(Items from a dataset)
........
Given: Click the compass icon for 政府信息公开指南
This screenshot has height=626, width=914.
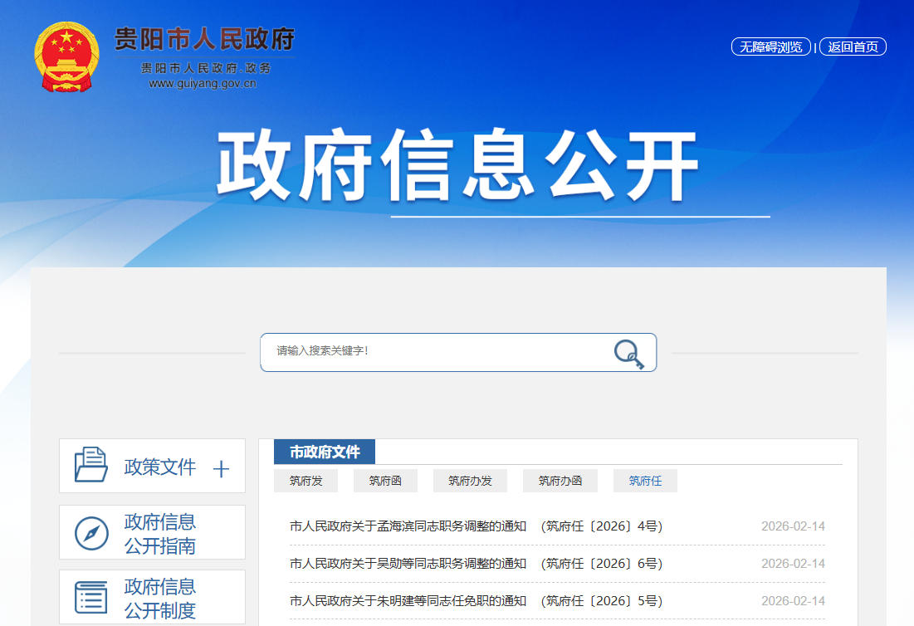Looking at the screenshot, I should (91, 533).
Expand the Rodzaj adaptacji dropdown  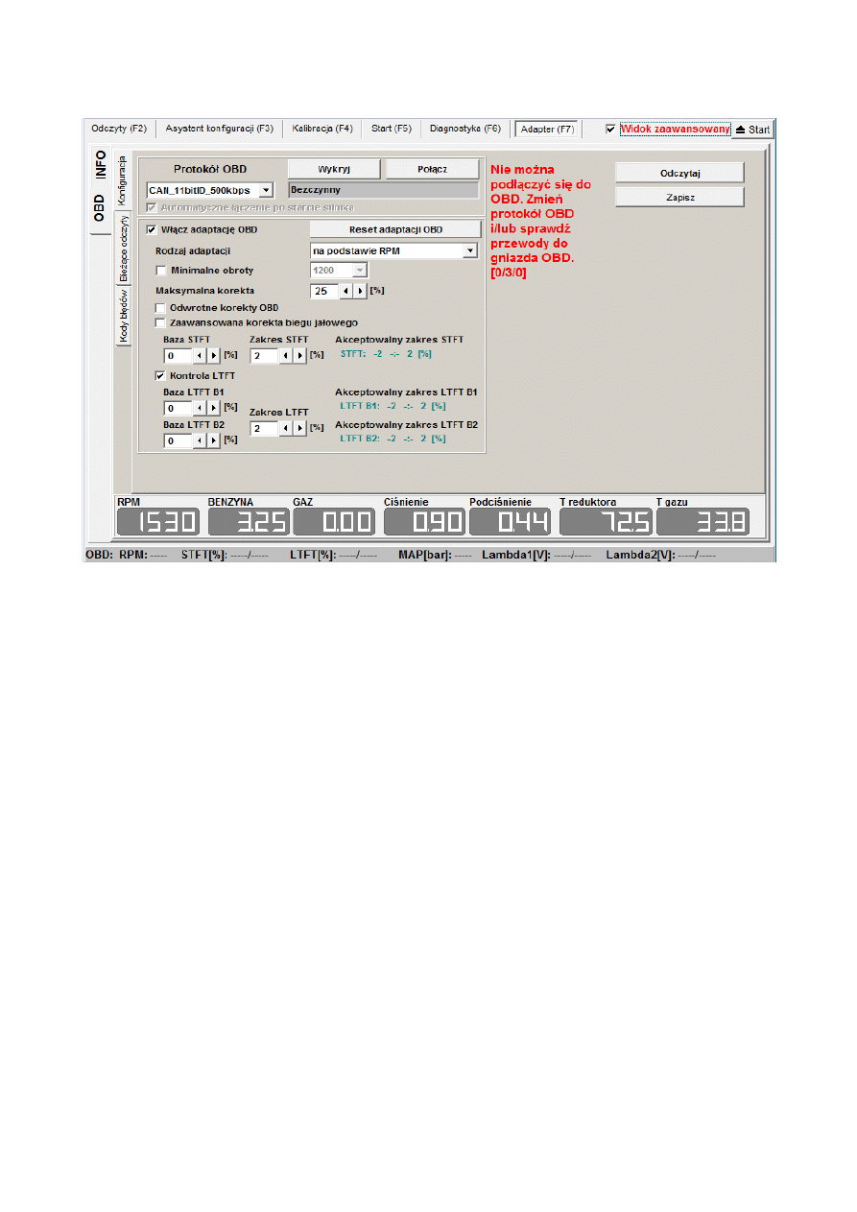(469, 251)
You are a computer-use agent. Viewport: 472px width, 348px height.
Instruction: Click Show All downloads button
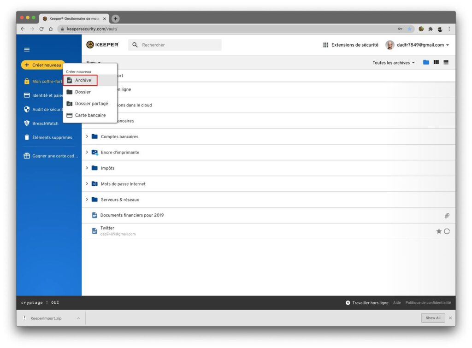(433, 318)
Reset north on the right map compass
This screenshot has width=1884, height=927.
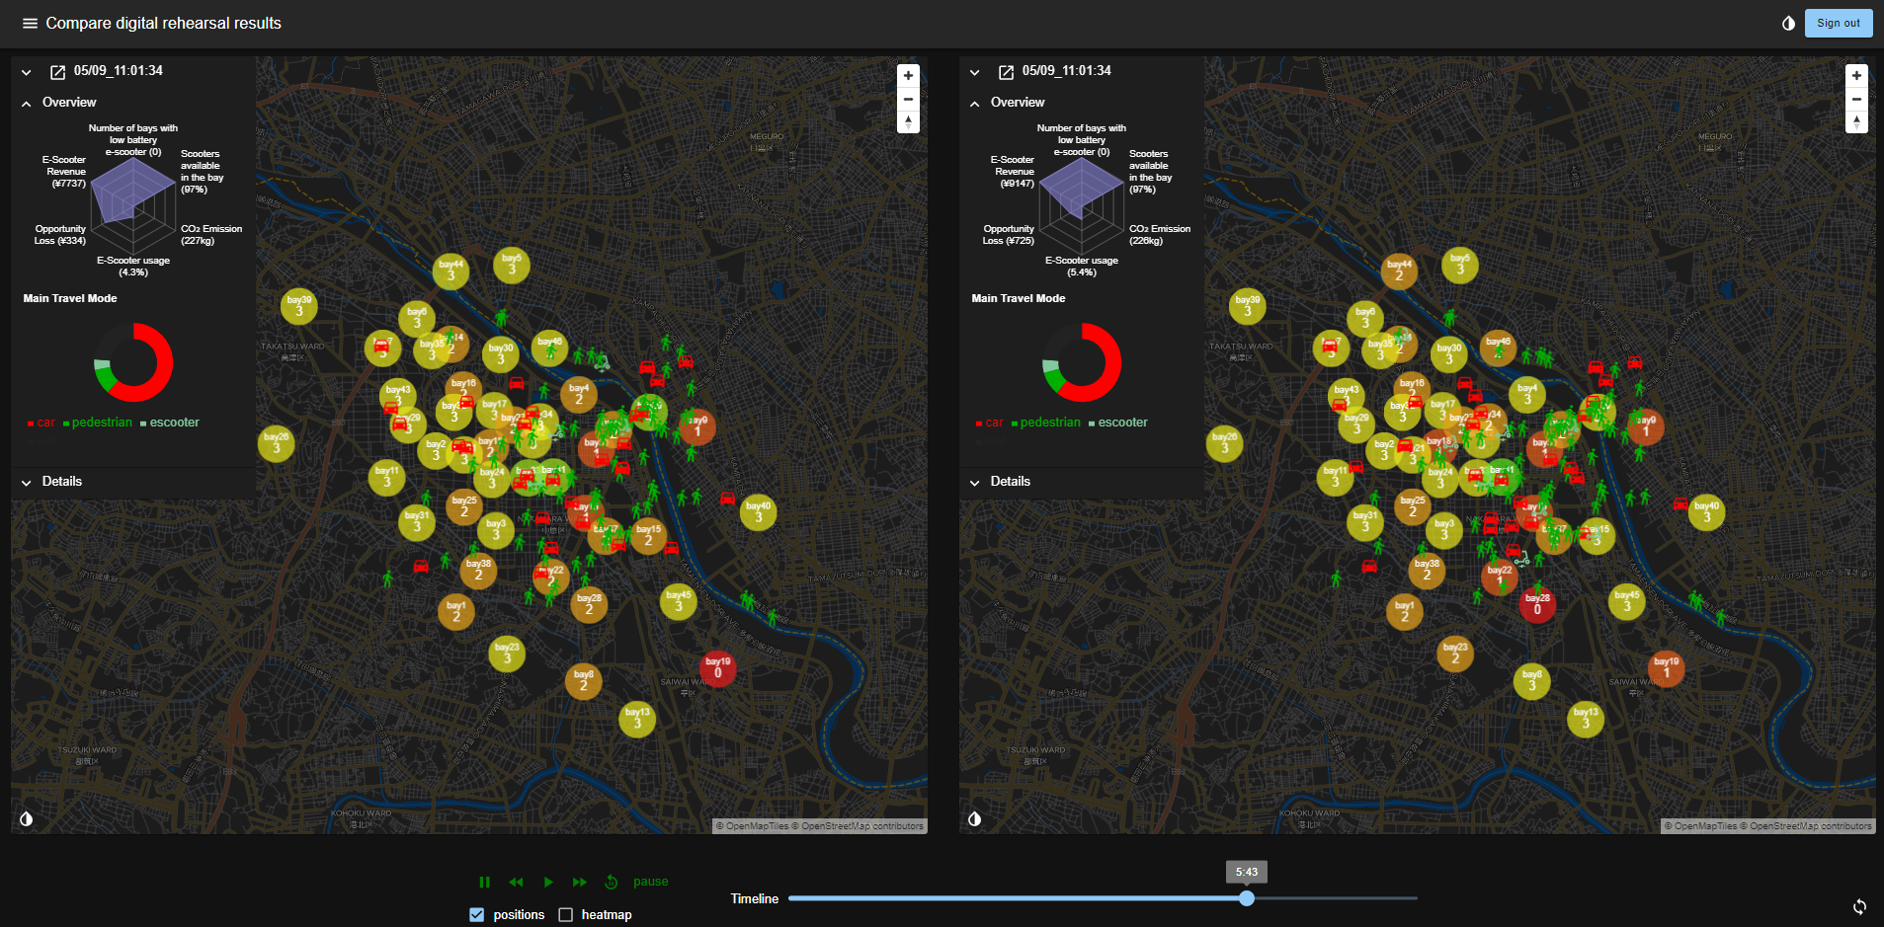click(1856, 121)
........
Exercise description: Above are the records; report each line in them that includes the word "compass".

Response to the exercise:
Given: Click the compass icon for 政府信息公开指南
Reset north on the right map compass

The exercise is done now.